Alternatively, the jobs (332) may be performed in series. The
performance of each job (332) can include tuning the provided
parameter model, as governed by the provided hyperparameter set for
the job (332). This can be done using the machine learning process
of tuning model parameters that is typically performed by the
parameter tuning application (250). For example, this can include
operating on training data using the provided model, and changing
the parameter values of the model to reduce error values in the
model that are revealed by the training process. This tuning
process can include an iterative process of processing training
data with the model, changing the model parameter values to reduce
errors, processing more training data, again changing the model
parameter values to reduce errors, and continuing until completion
of the specified tuning process. During the processing of the jobs
(332), the parameter tuning application (250) can generate results
for the job. For example, the results may include error values, and
may also include precision values that change over time as changes
are made to parameter values of the model being tuned.
[0051] Referring still to FIG. 3, the interface (210) can receive a
monitor request (340), which can request to monitor the status of
one or more of the jobs (332). This request and other requests
received by the interface (210) may be from user input actions,
with one action triggering a corresponding request. Alternatively,
at least some of the requests may result from a combination of
multiple user interface actions. The interface (210) can forward
the monitoring request (342) to the tool (220), which can monitor
(344) the jobs (332). For example, the monitoring (344) may include
the tool (220) periodically sending status requests to a component
that is managing the jobs (332), such as the cluster manager (244)
of FIG. 2, if the parameter tuning application (250) is running the
jobs (332) in a managed cluster (242). Alternatively, the tool
(220) may send such status requests to the parameter tuning
application (250) in some embodiments. The tool (220) can receive
status indicators in response to the status requests. For example,
a status indicator may indicate that the job is not yet started,
that it is running (and if so, how much progress has been made),
that it has failed (and if so, how much progress was made before
the failure), or that it has successfully completed.
[0052] If the tool (220) receives an indication that a job's status
has changed (e.g., from running to successful completion), the tool
(220) can respond by sending a status update (346) to the interface
(210). In some implementations, the status updates (346) may be in
the form of emails that are sent from the tool (220) to a
registered email address corresponding to the submitted jobs (332)

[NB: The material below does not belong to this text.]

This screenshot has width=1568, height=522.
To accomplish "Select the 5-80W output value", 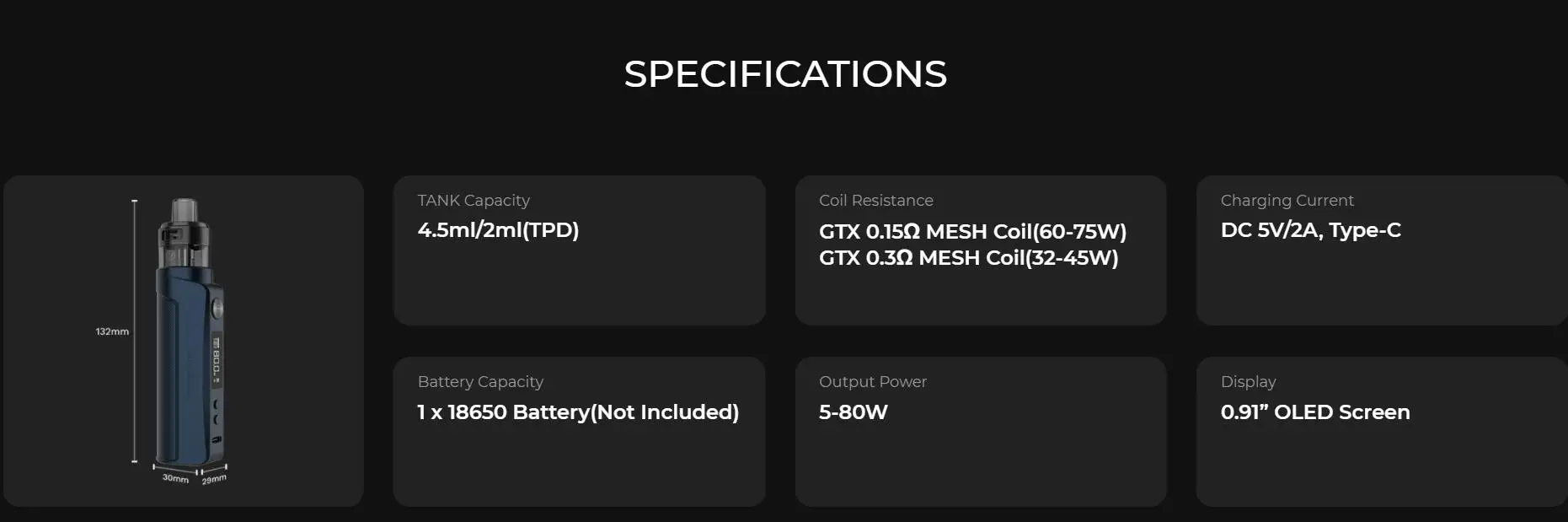I will [853, 412].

(e.g., a user profile corresponding to a logged-in user profile
that submitted the start request (312)). In response to receiving a
status update (346), the interface (210) can present the status
(346), such as by displaying an email that indicates the status
update.
[0053] If the tool (220) identifies (348) failure of a job (332),
such as by receiving an indication that the job's status has
changed from running to failed, then the tool (220) can respond by
sending a retry failed job request (322). This request can be the
same as, or at least similar to, the original job request (322)

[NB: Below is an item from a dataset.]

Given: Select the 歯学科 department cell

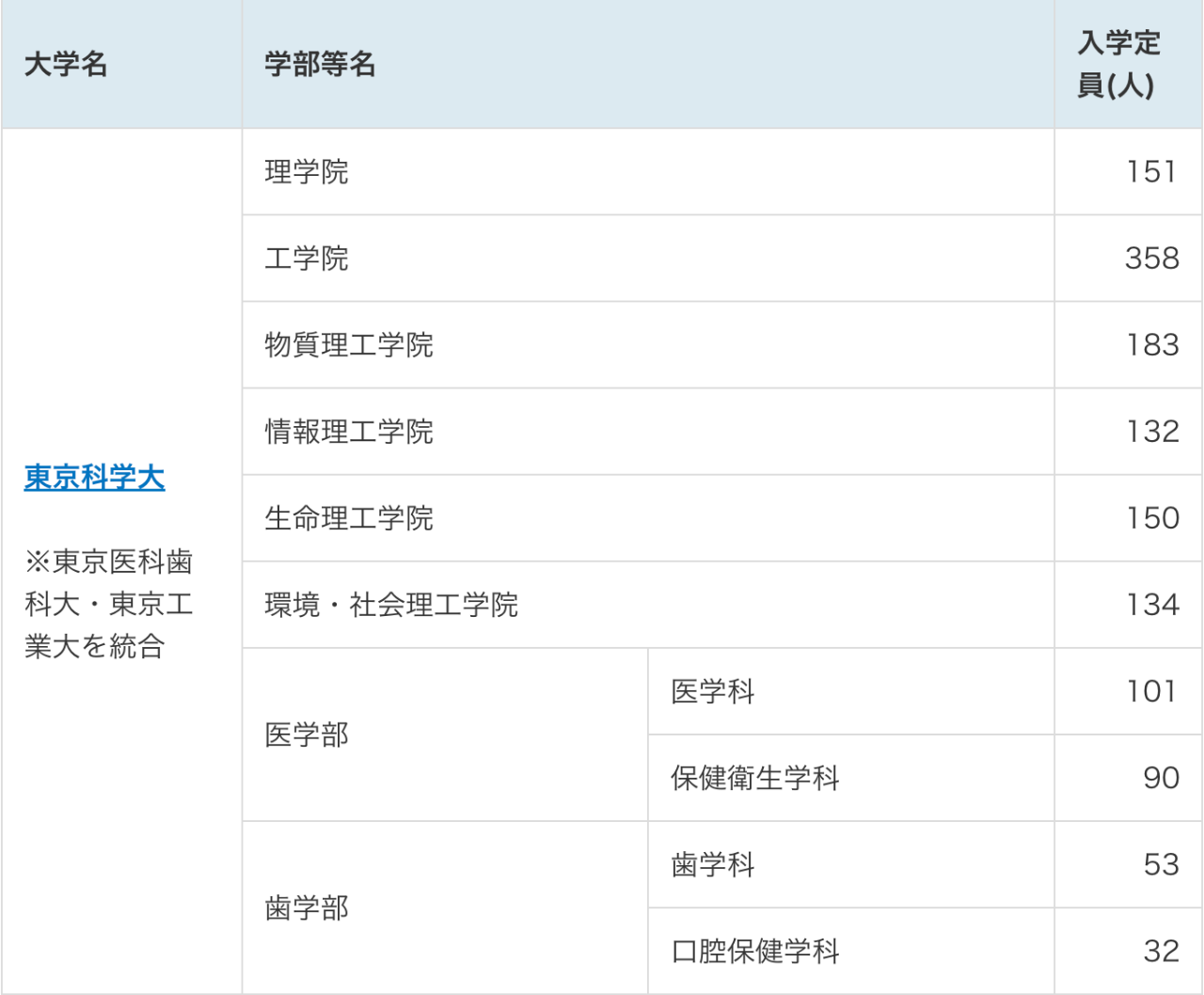Looking at the screenshot, I should coord(713,865).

sent for the failed job (332). In response to receiving the retry
failed job request (322), the parameter tuning application (250)
can retry performing the job (332). In some embodiments, the tool
(220) may only send a retry failed job request (322) if the failed
job (332) made at least some progress prior to its failure, or only
if at least some progress has been made in at least some of the
jobs (332) in the overall operation (330). For example, this can be
determined from information that the tool (220) retrieves from the
parameter tuning application (250), or from some other component,
such as the cluster manager (244) (which may report data such as
progress values for jobs, as discussed below).

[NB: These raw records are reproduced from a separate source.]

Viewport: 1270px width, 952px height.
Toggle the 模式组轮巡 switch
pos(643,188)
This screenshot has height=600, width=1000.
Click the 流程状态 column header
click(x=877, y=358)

[0054] Referring still to FIG. 3, after the jobs (332) have started
running, the tool (220) can retrieve results for the jobs (332),
and comparisons of results between different jobs (332) in the
overall operation (330). This may be done while the jobs (332) are
running and/or after the jobs (332) are completed. Specifically,
the interface (210) can receive a results request (350), such as a
request to visualize results of a job (332) or a set of multiple
jobs (332). In response, the interface (210) can send a results
request (352) to the hyperparameter tuning tool (220). The tool
(220) can respond by sending a results request (354) to the
parameter tuning application (250), such as in an application
programming interface call sent from a second part of the tool
(220) running in a cluster with the parameter tuning application
(250). The parameter tuning application (250) can respond by
retrieving results (356), and possibly by generating a comparison
of the results. For example, the parameter tuning application (250)
may render a visualization that includes results and comparisons of
results, such as the graph and table illustrated in FIG. 7
discussed below. Alternatively, the parameter tuning application
(250) may provide the results to the tool (220), and the tool (220)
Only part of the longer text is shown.